Parallèlement, alors qu’il cherche la preuve que des Afro-Américains ont participé à la libération des camps, Adam Zignelik, professeur d’histoire en sursis à l’Université de Columbia, exhume un document sans précédent : les premiers témoignages sonores des rescapés de l’Holocauste.

Plusieurs récits et une multiplicité de personnages s’entrecroisent. S’ils ne se connaissent pas, ils sont tous reliés par un événement, un lieu, une personne ou un passé commun. Chacun constitue un fil de la trame.

Si l’Holocauste est une marque d’infamie pour l’Europe, il n’est dans l’histoire américaine qu’un épisode, une anecdote parmi d’autres. La lutte pour les droits civiques, par contre, c’est une autre histoire… Le lien qu’Elliot Perlman fait entre le génocide juif et la lutte pour les droits civiques est salvateur. Le message est clair : se méfier de l’histoire unique et être unis dans la lutte pour plus de justice sociale.

 « La mémoire est une chienne indocile. Elle ne se laissera ni convoquer ni révoquer, mais ne peut survivre sans vous. Elle vous nourrit comme elle se repaît de vous. Elle s’invite quand elle a faim, pas lorsque c’est vous l’affamé. Elle obéit à un calendrier qui n’appartient qu’à elle, dont vous ne savez rien. Elle peut s’emparer de vous, vous acculer ou vous libérer. Vous laisser à vos hurlements ou vous tirer un sourire.
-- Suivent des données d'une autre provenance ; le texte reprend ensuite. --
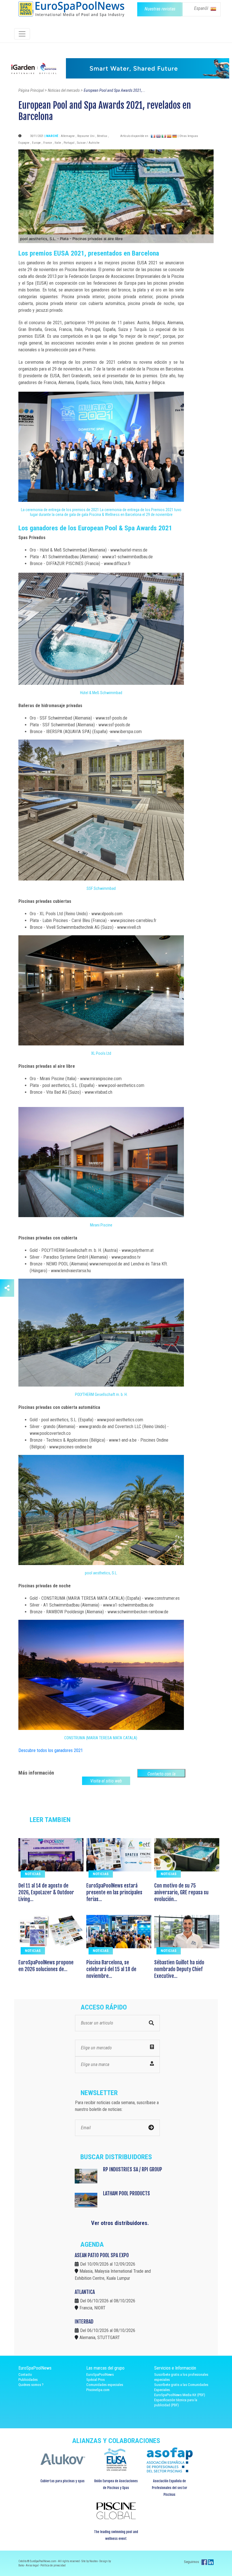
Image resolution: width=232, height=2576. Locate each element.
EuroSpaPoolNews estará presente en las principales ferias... (114, 1892)
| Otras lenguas (188, 136)
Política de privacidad (53, 2565)
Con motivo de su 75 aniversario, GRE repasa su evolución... (181, 1892)
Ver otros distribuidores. (120, 2223)
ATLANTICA (85, 2292)
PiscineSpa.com (97, 2390)
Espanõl (201, 8)
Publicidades (28, 2379)
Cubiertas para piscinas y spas (62, 2481)
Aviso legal (32, 2565)
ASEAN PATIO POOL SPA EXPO (102, 2255)
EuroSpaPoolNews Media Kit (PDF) (179, 2395)
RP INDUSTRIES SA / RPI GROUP (132, 2169)
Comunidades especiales (104, 2385)
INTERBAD (84, 2321)
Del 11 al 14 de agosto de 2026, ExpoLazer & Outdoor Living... (46, 1892)
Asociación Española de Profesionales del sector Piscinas (169, 2488)
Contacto (25, 2374)
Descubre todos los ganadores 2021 (50, 1750)
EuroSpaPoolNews (100, 2374)
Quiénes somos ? (31, 2385)
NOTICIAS (33, 1874)
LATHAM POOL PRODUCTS (126, 2193)
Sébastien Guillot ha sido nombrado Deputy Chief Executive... (179, 1969)
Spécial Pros (95, 2379)
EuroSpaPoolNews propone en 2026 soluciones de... (46, 1965)
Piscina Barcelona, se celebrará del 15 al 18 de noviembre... (111, 1969)
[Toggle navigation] (22, 34)
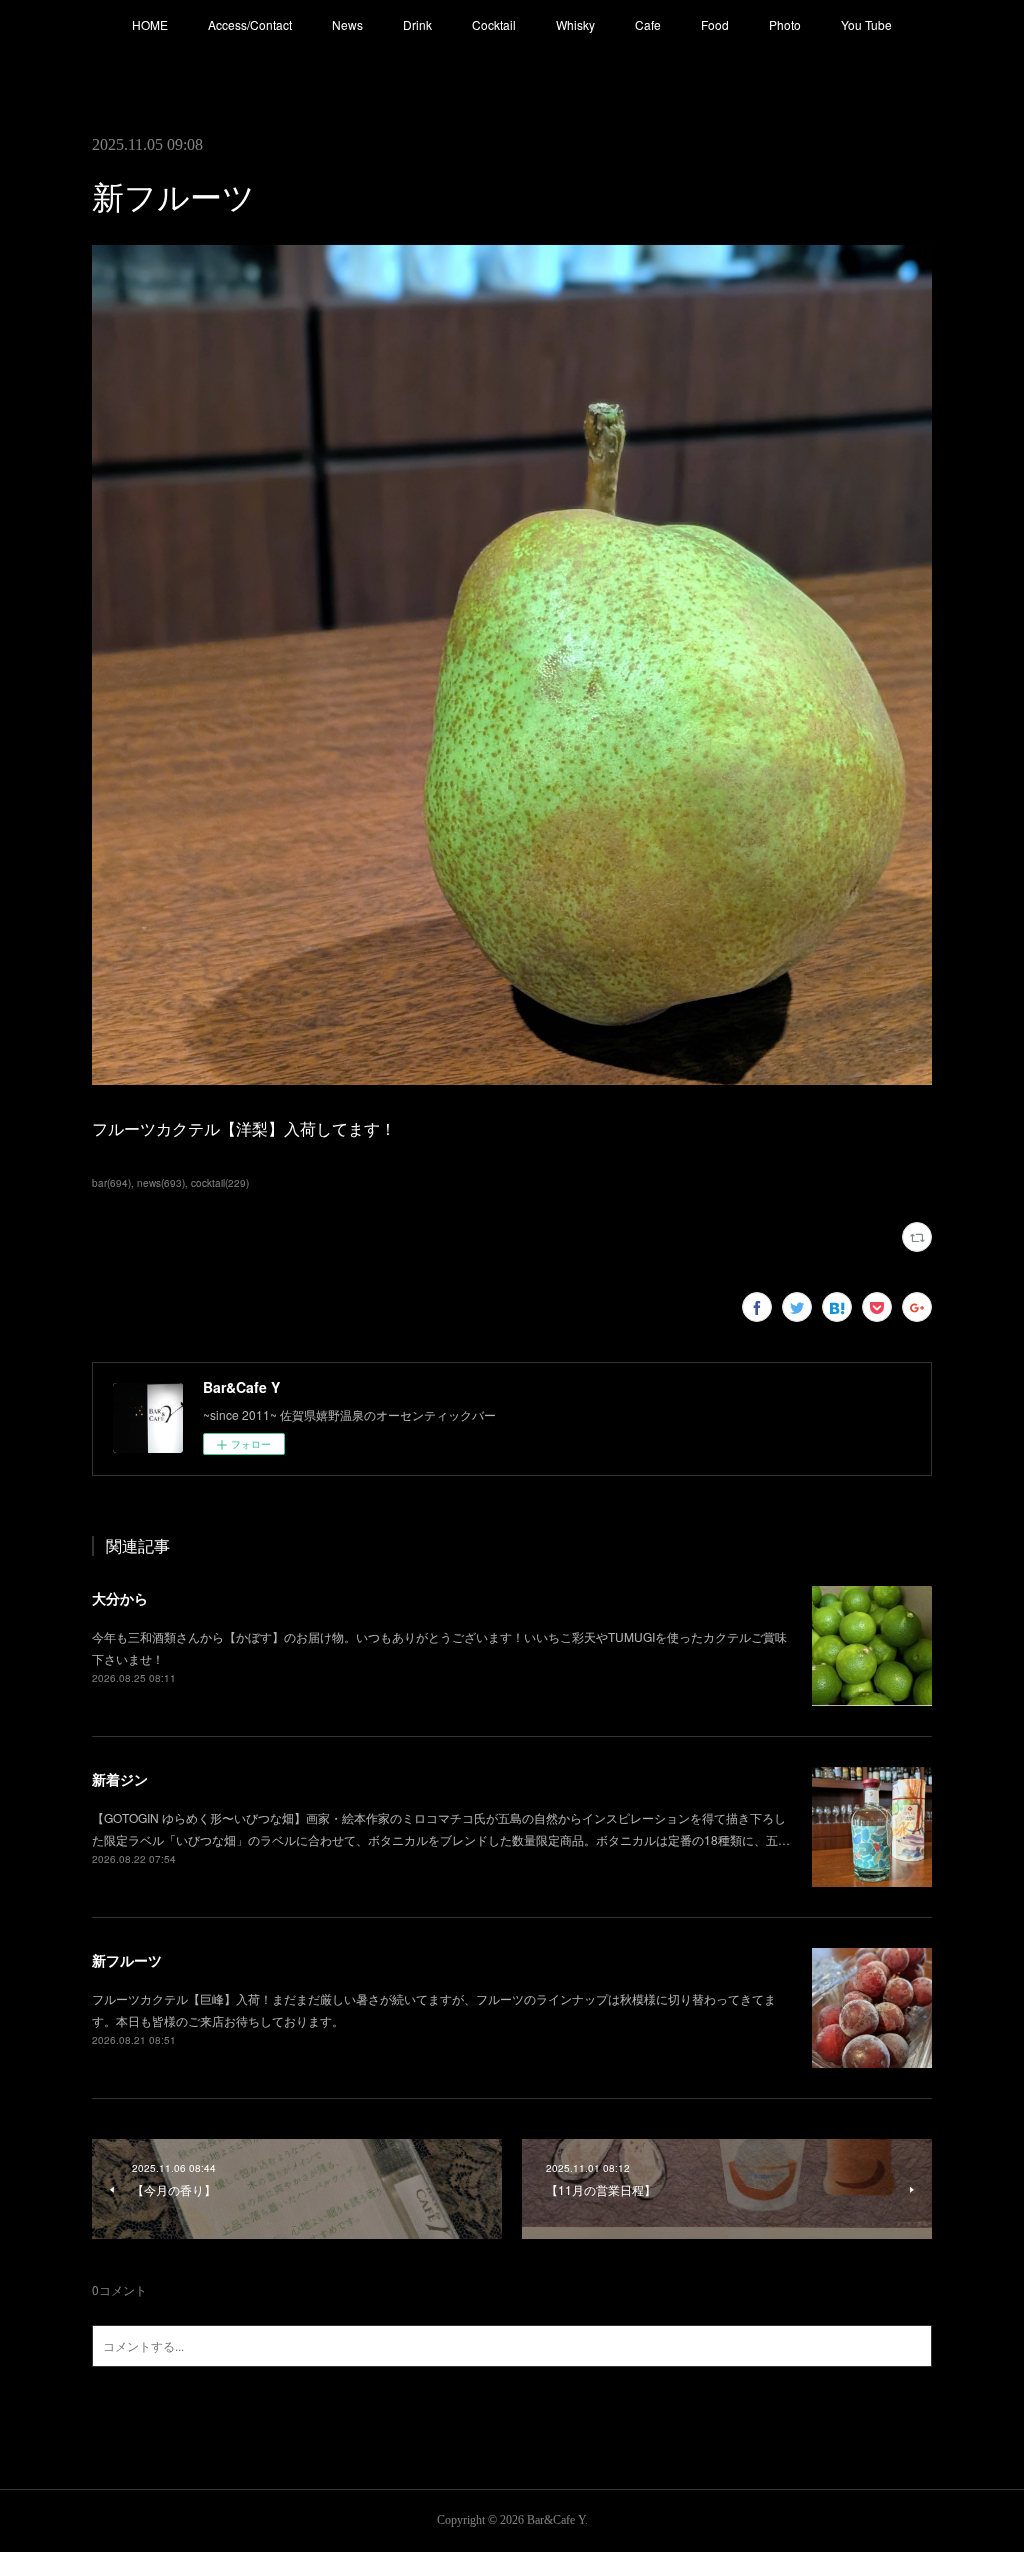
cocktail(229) (220, 1183)
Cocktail (494, 24)
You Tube (866, 24)
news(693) (161, 1183)
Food (715, 24)
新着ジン (120, 1779)
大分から (120, 1598)
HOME (150, 24)
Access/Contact (250, 24)
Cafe (648, 24)
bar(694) (111, 1183)
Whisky (575, 24)
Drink (417, 24)
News (347, 24)
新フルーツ (127, 1960)
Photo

C’est drôle, parfois, ce qu’on peut se rappeler ».

A l’heure où « le grand progrès du 20e siècle est le stockage », le travail de mémoire devrait-il s’imposer ou être forcément facilité ? A quels enjeux répond-il ? Que nous apprend cette mémoire impérieuse, parfois fantasque, parfois traîtresse ?

L’auteur australien entraîne le lecteur dans un chavirant kaléidoscope et le projette dans un large spectre spatio-temporel : de Cracovie à Auschwitz, en passant par les ghettos de Varsovie, New-York et Chicago, avec aussi un retour à Melbourne. Même s’il souffre de quelques longueurs, ce formidable récit s’interroge sur la résilience, la transmission d’une mémoire et d’une langue, l’indicible et l’innommable.

 « Dites à tout le monde, ce qui s’est passé ici, dites à tout le monde ce qui s’est passé ici, dites à tout le monde … »

L.S.

PERLMAN, Elliot. La mémoire est une chienne indocile. Paris : 10/18, 2013. 779 p.